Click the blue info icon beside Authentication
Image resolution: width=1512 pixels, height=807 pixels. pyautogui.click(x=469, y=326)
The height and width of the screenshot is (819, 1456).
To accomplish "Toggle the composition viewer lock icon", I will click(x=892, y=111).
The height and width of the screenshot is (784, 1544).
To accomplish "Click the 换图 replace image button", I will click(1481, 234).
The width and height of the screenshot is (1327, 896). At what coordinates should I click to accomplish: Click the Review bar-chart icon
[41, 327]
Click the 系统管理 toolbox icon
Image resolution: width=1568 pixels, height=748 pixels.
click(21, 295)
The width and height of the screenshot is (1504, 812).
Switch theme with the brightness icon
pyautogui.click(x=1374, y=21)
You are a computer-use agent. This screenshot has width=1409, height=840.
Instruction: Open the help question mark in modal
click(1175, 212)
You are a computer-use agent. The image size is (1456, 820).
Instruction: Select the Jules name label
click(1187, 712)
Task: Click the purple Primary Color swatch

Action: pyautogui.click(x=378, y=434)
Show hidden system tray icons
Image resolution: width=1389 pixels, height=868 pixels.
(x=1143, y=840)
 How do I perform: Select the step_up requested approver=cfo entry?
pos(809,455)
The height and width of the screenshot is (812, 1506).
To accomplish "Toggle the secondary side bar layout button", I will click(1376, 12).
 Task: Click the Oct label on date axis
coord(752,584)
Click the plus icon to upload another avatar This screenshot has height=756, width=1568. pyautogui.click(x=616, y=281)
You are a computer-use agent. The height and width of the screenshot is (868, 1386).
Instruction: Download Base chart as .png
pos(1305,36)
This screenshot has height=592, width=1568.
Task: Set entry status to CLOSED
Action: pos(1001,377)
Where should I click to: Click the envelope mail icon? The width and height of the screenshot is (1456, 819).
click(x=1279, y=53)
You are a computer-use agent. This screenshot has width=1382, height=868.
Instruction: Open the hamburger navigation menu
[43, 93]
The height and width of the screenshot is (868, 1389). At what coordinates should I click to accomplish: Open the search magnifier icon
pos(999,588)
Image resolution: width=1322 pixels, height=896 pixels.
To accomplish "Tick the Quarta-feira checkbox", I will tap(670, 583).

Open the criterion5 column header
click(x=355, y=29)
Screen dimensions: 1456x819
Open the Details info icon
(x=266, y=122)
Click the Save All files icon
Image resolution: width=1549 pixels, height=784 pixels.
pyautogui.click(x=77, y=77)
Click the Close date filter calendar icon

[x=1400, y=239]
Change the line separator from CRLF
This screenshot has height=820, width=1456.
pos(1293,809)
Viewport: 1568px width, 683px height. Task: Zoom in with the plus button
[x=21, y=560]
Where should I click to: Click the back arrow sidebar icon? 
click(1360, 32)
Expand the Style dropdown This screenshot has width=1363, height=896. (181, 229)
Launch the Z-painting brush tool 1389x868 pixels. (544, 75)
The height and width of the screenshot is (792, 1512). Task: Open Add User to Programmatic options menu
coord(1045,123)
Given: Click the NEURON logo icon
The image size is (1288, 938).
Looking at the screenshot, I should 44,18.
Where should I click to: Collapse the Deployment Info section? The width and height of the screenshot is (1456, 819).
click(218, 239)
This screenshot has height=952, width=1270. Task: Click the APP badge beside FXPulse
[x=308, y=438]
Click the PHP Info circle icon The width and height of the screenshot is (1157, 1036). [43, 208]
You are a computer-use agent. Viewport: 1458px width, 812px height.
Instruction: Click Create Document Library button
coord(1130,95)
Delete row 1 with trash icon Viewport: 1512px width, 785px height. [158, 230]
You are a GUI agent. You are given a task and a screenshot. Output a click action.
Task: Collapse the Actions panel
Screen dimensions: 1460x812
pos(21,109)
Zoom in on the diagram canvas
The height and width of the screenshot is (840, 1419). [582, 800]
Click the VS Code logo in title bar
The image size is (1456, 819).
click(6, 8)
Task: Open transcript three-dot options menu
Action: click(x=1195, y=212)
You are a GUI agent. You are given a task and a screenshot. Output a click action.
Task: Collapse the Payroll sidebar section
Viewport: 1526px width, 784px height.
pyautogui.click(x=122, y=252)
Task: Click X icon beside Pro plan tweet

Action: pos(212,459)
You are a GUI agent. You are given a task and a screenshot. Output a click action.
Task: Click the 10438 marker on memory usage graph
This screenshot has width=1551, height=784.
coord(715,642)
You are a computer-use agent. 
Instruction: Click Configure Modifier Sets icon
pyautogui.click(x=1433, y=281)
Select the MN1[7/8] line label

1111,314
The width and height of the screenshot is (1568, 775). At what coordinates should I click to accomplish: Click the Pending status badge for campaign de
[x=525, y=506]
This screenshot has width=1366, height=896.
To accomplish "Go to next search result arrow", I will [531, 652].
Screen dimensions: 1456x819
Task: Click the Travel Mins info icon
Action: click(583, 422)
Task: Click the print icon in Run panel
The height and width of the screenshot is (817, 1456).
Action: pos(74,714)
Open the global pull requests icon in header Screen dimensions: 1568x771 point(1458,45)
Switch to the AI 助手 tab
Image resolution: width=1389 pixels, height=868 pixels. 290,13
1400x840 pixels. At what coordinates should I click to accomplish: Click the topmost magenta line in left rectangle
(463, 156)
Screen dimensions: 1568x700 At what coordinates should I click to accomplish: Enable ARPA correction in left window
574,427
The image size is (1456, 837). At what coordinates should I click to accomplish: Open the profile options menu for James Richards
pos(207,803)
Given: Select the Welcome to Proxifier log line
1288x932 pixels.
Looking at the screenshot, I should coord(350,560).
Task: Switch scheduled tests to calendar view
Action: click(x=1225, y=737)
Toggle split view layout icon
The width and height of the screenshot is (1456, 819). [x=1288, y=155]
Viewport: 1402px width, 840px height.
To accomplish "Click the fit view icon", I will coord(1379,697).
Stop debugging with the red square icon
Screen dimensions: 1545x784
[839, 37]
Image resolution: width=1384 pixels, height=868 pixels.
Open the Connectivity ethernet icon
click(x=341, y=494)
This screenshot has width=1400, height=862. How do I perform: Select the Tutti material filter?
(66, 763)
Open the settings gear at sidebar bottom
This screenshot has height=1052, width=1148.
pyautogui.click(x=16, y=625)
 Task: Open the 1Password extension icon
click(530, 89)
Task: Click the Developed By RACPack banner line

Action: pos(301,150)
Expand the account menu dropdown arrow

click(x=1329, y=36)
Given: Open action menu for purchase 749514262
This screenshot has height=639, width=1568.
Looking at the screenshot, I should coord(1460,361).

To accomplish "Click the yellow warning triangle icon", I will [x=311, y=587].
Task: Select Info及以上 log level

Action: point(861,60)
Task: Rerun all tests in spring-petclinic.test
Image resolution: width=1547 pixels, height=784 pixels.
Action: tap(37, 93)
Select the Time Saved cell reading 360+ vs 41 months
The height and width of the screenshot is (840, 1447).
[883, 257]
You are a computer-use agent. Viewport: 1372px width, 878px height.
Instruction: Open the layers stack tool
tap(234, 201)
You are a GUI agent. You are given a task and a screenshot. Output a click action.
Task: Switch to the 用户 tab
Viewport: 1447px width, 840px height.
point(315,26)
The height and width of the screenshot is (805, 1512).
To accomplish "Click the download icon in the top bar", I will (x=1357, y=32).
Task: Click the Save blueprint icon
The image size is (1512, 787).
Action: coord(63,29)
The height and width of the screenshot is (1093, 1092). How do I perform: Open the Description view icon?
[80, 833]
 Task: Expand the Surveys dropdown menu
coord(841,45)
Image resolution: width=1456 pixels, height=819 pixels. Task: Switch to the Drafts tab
-=-=-=-=-
§ Exercise objective
Please repeat the material in full, keeping it exact.

§ Task output
Click the blue info icon beside Authentication
Image resolution: width=1512 pixels, height=807 pixels. pyautogui.click(x=469, y=326)
The height and width of the screenshot is (819, 1456).
To accomplish "Toggle the composition viewer lock icon", I will click(x=892, y=111).
The height and width of the screenshot is (784, 1544).
To accomplish "Click the 换图 replace image button", I will click(1481, 234).
The width and height of the screenshot is (1327, 896). At what coordinates should I click to accomplish: Click the Review bar-chart icon
[41, 327]
Click the 系统管理 toolbox icon
Image resolution: width=1568 pixels, height=748 pixels.
click(21, 295)
The width and height of the screenshot is (1504, 812).
Switch theme with the brightness icon
pyautogui.click(x=1374, y=21)
You are a computer-use agent. This screenshot has width=1409, height=840.
Instruction: Open the help question mark in modal
click(1175, 212)
You are a computer-use agent. The image size is (1456, 820).
Instruction: Select the Jules name label
click(1187, 712)
Task: Click the purple Primary Color swatch

Action: pyautogui.click(x=378, y=434)
Show hidden system tray icons
Image resolution: width=1389 pixels, height=868 pixels.
(x=1143, y=840)
 How do I perform: Select the step_up requested approver=cfo entry?
pos(809,455)
The height and width of the screenshot is (812, 1506).
To accomplish "Toggle the secondary side bar layout button", I will click(1376, 12).
 Task: Click the Oct label on date axis
coord(752,584)
Click the plus icon to upload another avatar This screenshot has height=756, width=1568. pyautogui.click(x=616, y=281)
You are a computer-use agent. The height and width of the screenshot is (868, 1386).
Instruction: Download Base chart as .png
pos(1305,36)
This screenshot has height=592, width=1568.
Task: Set entry status to CLOSED
Action: pos(1001,377)
Where should I click to: Click the envelope mail icon? The width and height of the screenshot is (1456, 819).
click(x=1279, y=53)
You are a computer-use agent. This screenshot has width=1382, height=868.
Instruction: Open the hamburger navigation menu
[43, 93]
The height and width of the screenshot is (868, 1389). At what coordinates should I click to accomplish: Open the search magnifier icon
pos(999,588)
Image resolution: width=1322 pixels, height=896 pixels.
To accomplish "Tick the Quarta-feira checkbox", I will tap(670, 583).

Open the criterion5 column header
click(x=355, y=29)
Screen dimensions: 1456x819
Open the Details info icon
(x=266, y=122)
Click the Save All files icon
Image resolution: width=1549 pixels, height=784 pixels.
pyautogui.click(x=77, y=77)
Click the Close date filter calendar icon

[x=1400, y=239]
Change the line separator from CRLF
This screenshot has height=820, width=1456.
pos(1293,809)
Viewport: 1568px width, 683px height. Task: Zoom in with the plus button
[x=21, y=560]
Where should I click to: Click the back arrow sidebar icon? 
click(1360, 32)
Expand the Style dropdown This screenshot has width=1363, height=896. (181, 229)
Launch the Z-painting brush tool 1389x868 pixels. (544, 75)
The height and width of the screenshot is (792, 1512). Task: Open Add User to Programmatic options menu
coord(1045,123)
Given: Click the NEURON logo icon
The image size is (1288, 938).
Looking at the screenshot, I should 44,18.
Where should I click to: Collapse the Deployment Info section? The width and height of the screenshot is (1456, 819).
click(218, 239)
This screenshot has height=952, width=1270. Task: Click the APP badge beside FXPulse
[x=308, y=438]
Click the PHP Info circle icon The width and height of the screenshot is (1157, 1036). [43, 208]
You are a computer-use agent. Viewport: 1458px width, 812px height.
Instruction: Click Create Document Library button
coord(1130,95)
Delete row 1 with trash icon Viewport: 1512px width, 785px height. [158, 230]
You are a GUI agent. You are given a task and a screenshot. Output a click action.
Task: Collapse the Actions panel
Screen dimensions: 1460x812
pos(21,109)
Zoom in on the diagram canvas
The height and width of the screenshot is (840, 1419). [582, 800]
Click the VS Code logo in title bar
The image size is (1456, 819).
click(6, 8)
Task: Open transcript three-dot options menu
Action: click(x=1195, y=212)
You are a GUI agent. You are given a task and a screenshot. Output a click action.
Task: Collapse the Payroll sidebar section
Viewport: 1526px width, 784px height.
pyautogui.click(x=122, y=252)
Task: Click X icon beside Pro plan tweet

Action: pos(212,459)
You are a GUI agent. You are given a task and a screenshot. Output a click action.
Task: Click the 10438 marker on memory usage graph
This screenshot has width=1551, height=784.
coord(715,642)
You are a computer-use agent. 
Instruction: Click Configure Modifier Sets icon
pyautogui.click(x=1433, y=281)
Select the MN1[7/8] line label

1111,314
The width and height of the screenshot is (1568, 775). At what coordinates should I click to accomplish: Click the Pending status badge for campaign de
[x=525, y=506]
This screenshot has width=1366, height=896.
To accomplish "Go to next search result arrow", I will [531, 652].
Screen dimensions: 1456x819
Task: Click the Travel Mins info icon
Action: click(583, 422)
Task: Click the print icon in Run panel
The height and width of the screenshot is (817, 1456).
Action: pos(74,714)
Open the global pull requests icon in header Screen dimensions: 1568x771 point(1458,45)
Switch to the AI 助手 tab
Image resolution: width=1389 pixels, height=868 pixels. 290,13
1400x840 pixels. At what coordinates should I click to accomplish: Click the topmost magenta line in left rectangle
(463, 156)
Screen dimensions: 1568x700 At what coordinates should I click to accomplish: Enable ARPA correction in left window
574,427
The image size is (1456, 837). At what coordinates should I click to accomplish: Open the profile options menu for James Richards
pos(207,803)
Given: Select the Welcome to Proxifier log line
1288x932 pixels.
Looking at the screenshot, I should coord(350,560).
Task: Switch scheduled tests to calendar view
Action: click(x=1225, y=737)
Toggle split view layout icon
The width and height of the screenshot is (1456, 819). [x=1288, y=155]
Viewport: 1402px width, 840px height.
To accomplish "Click the fit view icon", I will coord(1379,697).
Stop debugging with the red square icon
Screen dimensions: 1545x784
[839, 37]
Image resolution: width=1384 pixels, height=868 pixels.
Open the Connectivity ethernet icon
click(x=341, y=494)
This screenshot has width=1400, height=862. How do I perform: Select the Tutti material filter?
(66, 763)
Open the settings gear at sidebar bottom
This screenshot has height=1052, width=1148.
pyautogui.click(x=16, y=625)
 Task: Open the 1Password extension icon
click(530, 89)
Task: Click the Developed By RACPack banner line

Action: pos(301,150)
Expand the account menu dropdown arrow

click(x=1329, y=36)
Given: Open action menu for purchase 749514262
This screenshot has height=639, width=1568.
Looking at the screenshot, I should coord(1460,361).

To accomplish "Click the yellow warning triangle icon", I will [x=311, y=587].
Task: Select Info及以上 log level

Action: point(861,60)
Task: Rerun all tests in spring-petclinic.test
Image resolution: width=1547 pixels, height=784 pixels.
Action: tap(37, 93)
Select the Time Saved cell reading 360+ vs 41 months
The height and width of the screenshot is (840, 1447).
[883, 257]
You are a computer-use agent. Viewport: 1372px width, 878px height.
Instruction: Open the layers stack tool
tap(234, 201)
You are a GUI agent. You are given a task and a screenshot. Output a click action.
Task: Switch to the 用户 tab
Viewport: 1447px width, 840px height.
point(315,26)
The height and width of the screenshot is (805, 1512).
To accomplish "Click the download icon in the top bar", I will (x=1357, y=32).
Task: Click the Save blueprint icon
The image size is (1512, 787).
Action: coord(63,29)
The height and width of the screenshot is (1093, 1092). How do I perform: Open the Description view icon?
[80, 833]
 Task: Expand the Surveys dropdown menu
coord(841,45)
Image resolution: width=1456 pixels, height=819 pixels. Task: Switch to the Drafts tab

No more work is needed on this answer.